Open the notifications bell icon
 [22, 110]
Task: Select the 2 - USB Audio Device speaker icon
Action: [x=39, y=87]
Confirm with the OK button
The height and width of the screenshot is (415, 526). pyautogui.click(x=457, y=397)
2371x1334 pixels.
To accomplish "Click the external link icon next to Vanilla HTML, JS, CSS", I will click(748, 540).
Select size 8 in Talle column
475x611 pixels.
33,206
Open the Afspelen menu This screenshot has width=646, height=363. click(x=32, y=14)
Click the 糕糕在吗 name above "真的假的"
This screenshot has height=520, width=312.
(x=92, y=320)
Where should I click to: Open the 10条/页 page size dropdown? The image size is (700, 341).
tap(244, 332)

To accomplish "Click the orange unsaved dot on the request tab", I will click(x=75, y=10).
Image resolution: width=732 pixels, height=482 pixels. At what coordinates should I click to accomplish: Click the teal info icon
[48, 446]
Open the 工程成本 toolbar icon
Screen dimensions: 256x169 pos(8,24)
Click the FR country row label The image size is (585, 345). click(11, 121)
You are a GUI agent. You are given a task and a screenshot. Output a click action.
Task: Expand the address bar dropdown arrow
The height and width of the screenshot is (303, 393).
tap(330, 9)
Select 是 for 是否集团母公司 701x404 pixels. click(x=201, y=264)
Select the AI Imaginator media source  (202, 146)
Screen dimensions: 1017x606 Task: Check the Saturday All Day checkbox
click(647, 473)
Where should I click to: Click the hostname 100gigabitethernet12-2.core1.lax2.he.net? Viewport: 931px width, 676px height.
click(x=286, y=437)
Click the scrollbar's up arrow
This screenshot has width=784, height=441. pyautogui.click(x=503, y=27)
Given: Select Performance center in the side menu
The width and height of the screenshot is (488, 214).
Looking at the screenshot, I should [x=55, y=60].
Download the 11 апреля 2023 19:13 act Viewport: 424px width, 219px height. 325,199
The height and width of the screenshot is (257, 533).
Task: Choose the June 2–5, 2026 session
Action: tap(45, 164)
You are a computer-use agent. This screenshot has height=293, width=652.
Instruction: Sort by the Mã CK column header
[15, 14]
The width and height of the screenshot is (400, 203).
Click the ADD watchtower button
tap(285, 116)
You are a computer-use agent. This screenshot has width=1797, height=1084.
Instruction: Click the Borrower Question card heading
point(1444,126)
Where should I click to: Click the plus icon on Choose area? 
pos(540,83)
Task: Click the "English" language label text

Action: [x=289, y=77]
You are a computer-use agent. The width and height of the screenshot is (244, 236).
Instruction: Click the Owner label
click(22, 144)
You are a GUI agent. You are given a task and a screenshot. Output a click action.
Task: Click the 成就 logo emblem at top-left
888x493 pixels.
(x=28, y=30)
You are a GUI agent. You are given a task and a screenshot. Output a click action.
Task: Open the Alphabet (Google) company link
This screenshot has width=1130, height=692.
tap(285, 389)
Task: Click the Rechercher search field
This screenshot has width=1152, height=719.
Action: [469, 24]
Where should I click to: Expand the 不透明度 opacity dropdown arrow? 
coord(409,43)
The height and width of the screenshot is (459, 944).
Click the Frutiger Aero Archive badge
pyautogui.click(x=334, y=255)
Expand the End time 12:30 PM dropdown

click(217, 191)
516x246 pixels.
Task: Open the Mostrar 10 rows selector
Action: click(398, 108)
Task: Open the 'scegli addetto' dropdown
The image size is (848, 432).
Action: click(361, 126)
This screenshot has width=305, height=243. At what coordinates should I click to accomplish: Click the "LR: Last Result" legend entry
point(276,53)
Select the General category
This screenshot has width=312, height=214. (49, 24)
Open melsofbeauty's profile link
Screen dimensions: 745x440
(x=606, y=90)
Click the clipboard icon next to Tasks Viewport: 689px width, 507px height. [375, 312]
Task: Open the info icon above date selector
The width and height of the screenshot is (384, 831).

WHAT NEEDS TO BE DONE
What you give back must match the material word for word.

SOLVED PROBLEM
Open the notifications bell icon
 [22, 110]
Task: Select the 2 - USB Audio Device speaker icon
Action: [x=39, y=87]
Confirm with the OK button
The height and width of the screenshot is (415, 526). pyautogui.click(x=457, y=397)
2371x1334 pixels.
To accomplish "Click the external link icon next to Vanilla HTML, JS, CSS", I will click(748, 540).
Select size 8 in Talle column
475x611 pixels.
33,206
Open the Afspelen menu This screenshot has width=646, height=363. click(x=32, y=14)
Click the 糕糕在吗 name above "真的假的"
This screenshot has height=520, width=312.
(x=92, y=320)
Where should I click to: Open the 10条/页 page size dropdown? The image size is (700, 341).
tap(244, 332)

To accomplish "Click the orange unsaved dot on the request tab", I will click(x=75, y=10).
Image resolution: width=732 pixels, height=482 pixels. At what coordinates should I click to accomplish: Click the teal info icon
[48, 446]
Open the 工程成本 toolbar icon
Screen dimensions: 256x169 pos(8,24)
Click the FR country row label The image size is (585, 345). click(11, 121)
You are a GUI agent. You are given a task and a screenshot. Output a click action.
Task: Expand the address bar dropdown arrow
The height and width of the screenshot is (303, 393).
tap(330, 9)
Select 是 for 是否集团母公司 701x404 pixels. click(x=201, y=264)
Select the AI Imaginator media source  (202, 146)
Screen dimensions: 1017x606 Task: Check the Saturday All Day checkbox
click(647, 473)
Where should I click to: Click the hostname 100gigabitethernet12-2.core1.lax2.he.net? Viewport: 931px width, 676px height.
click(x=286, y=437)
Click the scrollbar's up arrow
This screenshot has width=784, height=441. pyautogui.click(x=503, y=27)
Given: Select Performance center in the side menu
The width and height of the screenshot is (488, 214).
Looking at the screenshot, I should [x=55, y=60].
Download the 11 апреля 2023 19:13 act Viewport: 424px width, 219px height. 325,199
The height and width of the screenshot is (257, 533).
Task: Choose the June 2–5, 2026 session
Action: tap(45, 164)
You are a computer-use agent. This screenshot has height=293, width=652.
Instruction: Sort by the Mã CK column header
[15, 14]
The width and height of the screenshot is (400, 203).
Click the ADD watchtower button
tap(285, 116)
You are a computer-use agent. This screenshot has width=1797, height=1084.
Instruction: Click the Borrower Question card heading
point(1444,126)
Where should I click to: Click the plus icon on Choose area? 
pos(540,83)
Task: Click the "English" language label text

Action: [x=289, y=77]
You are a computer-use agent. The width and height of the screenshot is (244, 236).
Instruction: Click the Owner label
click(22, 144)
You are a GUI agent. You are given a task and a screenshot. Output a click action.
Task: Click the 成就 logo emblem at top-left
888x493 pixels.
(x=28, y=30)
You are a GUI agent. You are given a task and a screenshot. Output a click action.
Task: Open the Alphabet (Google) company link
This screenshot has width=1130, height=692.
tap(285, 389)
Task: Click the Rechercher search field
This screenshot has width=1152, height=719.
Action: [469, 24]
Where should I click to: Expand the 不透明度 opacity dropdown arrow? 
coord(409,43)
The height and width of the screenshot is (459, 944).
Click the Frutiger Aero Archive badge
pyautogui.click(x=334, y=255)
Expand the End time 12:30 PM dropdown

click(217, 191)
516x246 pixels.
Task: Open the Mostrar 10 rows selector
Action: click(398, 108)
Task: Open the 'scegli addetto' dropdown
The image size is (848, 432).
Action: click(361, 126)
This screenshot has width=305, height=243. At what coordinates should I click to accomplish: Click the "LR: Last Result" legend entry
point(276,53)
Select the General category
This screenshot has width=312, height=214. (49, 24)
Open melsofbeauty's profile link
Screen dimensions: 745x440
(x=606, y=90)
Click the clipboard icon next to Tasks Viewport: 689px width, 507px height. [375, 312]
Task: Open the info icon above date selector
The width and height of the screenshot is (384, 831).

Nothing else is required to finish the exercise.